Learn practical skills, build real-world projects, and advance your career

Visualizing the Gender Gap in College Degrees

The Department of Education Statistics releases a dataset annually containing the percentage of bachelor's degrees granted to women from 1970 to 2012. The data set is broken-up into 17 categories of degrees, with each column as a separate category.

Randal Olson, a data scientist at University of Pennsylvania, has cleaned the dataset and made it available on his personal website. You can download the dataset Randal compiled here.

Randal compiled this dataset to explore the gender gap in STEM fields, which stands for science, technology, engineering, and mathematics. This gap is reported on often in the news and not everyone agrees that there is a gap.

In this project, while I aim to visualize gender gaps in college degrees, I have a secondary intention of exploring techniques used to increase the data-ink ratio in visualizations. Special mention to DataQuest, as most of the content here is from a lesson I took on the platform.

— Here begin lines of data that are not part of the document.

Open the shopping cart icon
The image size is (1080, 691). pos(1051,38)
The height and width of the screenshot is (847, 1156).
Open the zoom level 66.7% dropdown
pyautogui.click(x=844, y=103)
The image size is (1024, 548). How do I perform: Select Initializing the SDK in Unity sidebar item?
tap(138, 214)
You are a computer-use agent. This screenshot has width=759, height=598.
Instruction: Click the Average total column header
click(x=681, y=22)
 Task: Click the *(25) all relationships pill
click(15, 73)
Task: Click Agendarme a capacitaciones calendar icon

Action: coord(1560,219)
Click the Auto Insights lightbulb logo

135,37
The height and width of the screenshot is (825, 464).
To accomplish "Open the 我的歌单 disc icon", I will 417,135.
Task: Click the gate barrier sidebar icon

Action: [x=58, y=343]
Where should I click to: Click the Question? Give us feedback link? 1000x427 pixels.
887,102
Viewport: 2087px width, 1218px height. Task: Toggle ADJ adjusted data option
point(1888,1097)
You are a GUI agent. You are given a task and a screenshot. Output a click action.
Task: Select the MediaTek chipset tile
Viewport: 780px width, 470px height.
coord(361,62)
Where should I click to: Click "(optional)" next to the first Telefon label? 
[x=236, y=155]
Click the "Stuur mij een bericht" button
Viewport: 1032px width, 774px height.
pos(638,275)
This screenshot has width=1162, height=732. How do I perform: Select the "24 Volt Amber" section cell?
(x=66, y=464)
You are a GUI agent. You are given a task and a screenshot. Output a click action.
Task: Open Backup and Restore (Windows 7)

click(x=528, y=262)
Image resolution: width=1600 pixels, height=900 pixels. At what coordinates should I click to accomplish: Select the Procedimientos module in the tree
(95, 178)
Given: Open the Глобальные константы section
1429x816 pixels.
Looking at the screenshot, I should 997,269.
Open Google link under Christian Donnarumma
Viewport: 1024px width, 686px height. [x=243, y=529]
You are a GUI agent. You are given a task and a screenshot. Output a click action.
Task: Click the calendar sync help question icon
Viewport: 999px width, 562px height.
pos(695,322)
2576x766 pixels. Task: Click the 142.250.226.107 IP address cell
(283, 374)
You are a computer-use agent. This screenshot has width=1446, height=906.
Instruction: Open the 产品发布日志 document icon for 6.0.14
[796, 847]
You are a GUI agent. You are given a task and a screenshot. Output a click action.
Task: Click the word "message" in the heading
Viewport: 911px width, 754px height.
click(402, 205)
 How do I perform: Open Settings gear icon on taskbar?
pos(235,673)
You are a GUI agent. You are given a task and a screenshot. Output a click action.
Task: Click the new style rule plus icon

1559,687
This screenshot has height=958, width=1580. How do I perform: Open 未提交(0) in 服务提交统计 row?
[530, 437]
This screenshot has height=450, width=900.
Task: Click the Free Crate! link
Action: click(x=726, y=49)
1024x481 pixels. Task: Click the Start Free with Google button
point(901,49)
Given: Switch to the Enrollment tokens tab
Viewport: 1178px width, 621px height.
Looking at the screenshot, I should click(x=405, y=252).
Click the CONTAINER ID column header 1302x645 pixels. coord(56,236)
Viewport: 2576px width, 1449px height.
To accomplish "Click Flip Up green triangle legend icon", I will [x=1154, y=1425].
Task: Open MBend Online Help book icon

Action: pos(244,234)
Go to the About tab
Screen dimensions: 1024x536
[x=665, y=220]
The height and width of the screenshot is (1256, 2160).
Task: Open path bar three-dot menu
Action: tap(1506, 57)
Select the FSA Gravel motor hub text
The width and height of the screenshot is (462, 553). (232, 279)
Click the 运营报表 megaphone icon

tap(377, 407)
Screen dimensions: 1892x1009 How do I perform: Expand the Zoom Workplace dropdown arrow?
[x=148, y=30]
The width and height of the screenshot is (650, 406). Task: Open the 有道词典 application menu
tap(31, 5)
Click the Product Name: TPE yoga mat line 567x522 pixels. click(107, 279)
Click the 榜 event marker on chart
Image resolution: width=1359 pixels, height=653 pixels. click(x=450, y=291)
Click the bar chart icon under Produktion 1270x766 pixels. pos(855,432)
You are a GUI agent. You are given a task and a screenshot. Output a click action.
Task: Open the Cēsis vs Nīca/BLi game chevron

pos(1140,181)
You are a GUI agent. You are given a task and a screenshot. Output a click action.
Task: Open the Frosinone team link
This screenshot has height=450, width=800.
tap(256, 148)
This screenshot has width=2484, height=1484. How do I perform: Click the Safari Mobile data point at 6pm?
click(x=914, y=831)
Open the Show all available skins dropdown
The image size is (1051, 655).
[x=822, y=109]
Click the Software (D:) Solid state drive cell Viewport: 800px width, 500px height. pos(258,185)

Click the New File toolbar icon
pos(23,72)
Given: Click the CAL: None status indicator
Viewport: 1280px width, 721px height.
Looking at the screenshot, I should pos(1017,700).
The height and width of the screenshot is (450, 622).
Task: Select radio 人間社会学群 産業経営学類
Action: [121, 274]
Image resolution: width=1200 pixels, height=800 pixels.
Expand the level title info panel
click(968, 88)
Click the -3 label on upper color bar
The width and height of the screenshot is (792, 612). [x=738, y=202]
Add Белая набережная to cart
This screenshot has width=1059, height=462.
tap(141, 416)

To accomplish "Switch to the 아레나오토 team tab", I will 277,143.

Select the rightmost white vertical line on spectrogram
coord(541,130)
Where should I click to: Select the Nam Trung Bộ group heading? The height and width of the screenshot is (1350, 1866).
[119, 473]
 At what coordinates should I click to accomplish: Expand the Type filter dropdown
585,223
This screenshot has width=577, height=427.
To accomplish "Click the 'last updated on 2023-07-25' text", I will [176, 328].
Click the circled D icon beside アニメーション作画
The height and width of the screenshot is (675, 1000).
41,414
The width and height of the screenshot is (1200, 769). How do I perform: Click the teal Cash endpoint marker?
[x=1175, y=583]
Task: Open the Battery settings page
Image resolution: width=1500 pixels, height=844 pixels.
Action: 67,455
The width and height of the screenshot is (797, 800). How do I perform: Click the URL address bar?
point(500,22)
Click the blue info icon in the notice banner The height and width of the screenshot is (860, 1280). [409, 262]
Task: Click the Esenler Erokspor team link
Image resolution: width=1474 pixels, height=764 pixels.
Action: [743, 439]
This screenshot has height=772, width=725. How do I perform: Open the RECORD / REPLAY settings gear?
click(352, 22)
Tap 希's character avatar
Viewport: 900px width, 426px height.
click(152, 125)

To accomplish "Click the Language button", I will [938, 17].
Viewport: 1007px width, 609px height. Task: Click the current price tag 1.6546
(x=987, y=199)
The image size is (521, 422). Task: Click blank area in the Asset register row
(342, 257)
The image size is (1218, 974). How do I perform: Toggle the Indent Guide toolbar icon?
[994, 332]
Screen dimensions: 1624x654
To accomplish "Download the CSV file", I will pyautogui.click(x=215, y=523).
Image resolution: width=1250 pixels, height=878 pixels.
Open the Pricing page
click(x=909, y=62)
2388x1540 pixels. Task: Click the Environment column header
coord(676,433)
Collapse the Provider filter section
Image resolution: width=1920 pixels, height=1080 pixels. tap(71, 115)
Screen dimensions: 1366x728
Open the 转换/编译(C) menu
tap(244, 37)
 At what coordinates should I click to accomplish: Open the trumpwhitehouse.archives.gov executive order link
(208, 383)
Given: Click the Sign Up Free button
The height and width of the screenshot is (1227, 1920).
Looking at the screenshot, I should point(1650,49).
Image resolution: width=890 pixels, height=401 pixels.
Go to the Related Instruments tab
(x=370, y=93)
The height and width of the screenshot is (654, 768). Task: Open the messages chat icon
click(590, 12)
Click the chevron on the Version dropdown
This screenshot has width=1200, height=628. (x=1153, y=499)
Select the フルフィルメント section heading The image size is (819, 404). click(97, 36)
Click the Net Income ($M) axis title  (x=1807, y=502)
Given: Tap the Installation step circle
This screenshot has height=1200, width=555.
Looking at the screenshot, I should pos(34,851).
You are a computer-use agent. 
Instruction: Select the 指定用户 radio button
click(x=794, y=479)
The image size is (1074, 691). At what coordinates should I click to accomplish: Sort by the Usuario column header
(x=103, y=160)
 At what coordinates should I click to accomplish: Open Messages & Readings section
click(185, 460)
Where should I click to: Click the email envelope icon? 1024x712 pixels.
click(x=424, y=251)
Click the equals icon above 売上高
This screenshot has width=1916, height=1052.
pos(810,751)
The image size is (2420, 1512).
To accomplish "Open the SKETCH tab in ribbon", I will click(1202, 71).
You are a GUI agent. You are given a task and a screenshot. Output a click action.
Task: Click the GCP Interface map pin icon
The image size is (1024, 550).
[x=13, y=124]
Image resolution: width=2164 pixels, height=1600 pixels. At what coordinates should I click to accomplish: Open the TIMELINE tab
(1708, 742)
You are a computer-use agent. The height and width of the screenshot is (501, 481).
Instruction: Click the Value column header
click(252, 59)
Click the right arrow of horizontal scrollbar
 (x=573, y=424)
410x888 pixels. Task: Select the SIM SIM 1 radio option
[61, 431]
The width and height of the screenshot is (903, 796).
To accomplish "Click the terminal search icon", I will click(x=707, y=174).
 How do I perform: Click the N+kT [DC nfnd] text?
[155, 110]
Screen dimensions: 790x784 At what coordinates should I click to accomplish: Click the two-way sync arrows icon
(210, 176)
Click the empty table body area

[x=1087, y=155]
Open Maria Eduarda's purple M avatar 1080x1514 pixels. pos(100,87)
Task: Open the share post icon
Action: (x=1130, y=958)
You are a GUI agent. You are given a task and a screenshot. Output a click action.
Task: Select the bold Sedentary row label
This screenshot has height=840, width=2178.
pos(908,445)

Let us now go ahead to import the necessary libraries and explore the data a bit.

%matplotlib inline
import pandas as pd
import matplotlib.pyplot as plt
women_degrees = pd.read_csv('percent-bachelors-degrees-women-usa.csv')
women_degrees.head() 
women_degrees.tail()

The table above shows the percentage of women in each of the above named degrees. Subtracting these values from 100 returns the percent of men.